Utility of cytokines to predict neonatal sepsis

Sepsis is an important cause of neonatal morbidity and mortality worldwide. Diagnosis and treatment of neonatal sepsis relies on clinical judgment and interpretation of nonspecific laboratory tests. In a prospective cohort, we measured inflammatory cytokines as a potential biomarker for neonatal sepsis. Serum inflammatory cytokine levels were evaluated in the early stage of neonatal sepsis and after antimicrobial treatment. Receiver operating characteristic curves assessed the diagnostic value of cytokines. We performed multiple logistic regression analysis to characterize the role of each cytokine independently for infants with culture proven sepsis. C-reactive protein, interleukin (IL)-6, IL-10 and IL-6/IL-10 levels were significantly elevated in neonatal sepsis when compared with the control group and there were 1.4 (95% confidence interval (CI): 1.2–1.5), 4.9 (95% CI: 4.6–5.1), 5.1 (95% CI: 4.5–5.6), and 10.2 (95% CI: 9.2–11.1) fold greater odds, respectively, to predict neonatal sepsis when increased. After effective treatment, median IL-6 (pretreatment value: 263.0 pg/ml and post-treatment value: 7.4 pg/ml) and IL-6/IL-10 levels (pretreatment value: 16.6 and post-treatment value: 1.4) significantly decreased.
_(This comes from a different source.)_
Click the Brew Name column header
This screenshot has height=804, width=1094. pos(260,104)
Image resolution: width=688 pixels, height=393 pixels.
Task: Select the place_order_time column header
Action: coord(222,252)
The areas under the curve for IL-6, IL-10, IL-6/IL-10 and C-reactive protein for differential diagnosis were 0.98, 0.82, 0.90, and 0.88, respectively. IL-6 and IL-6/IL-10 outperformed C-reactive protein to diagnose neonatal sepsis. Of the cytokines studied, IL-6 was the most sensitive, whereas IL-6/IL-10 was the most specific predictor of neonatal sepsis.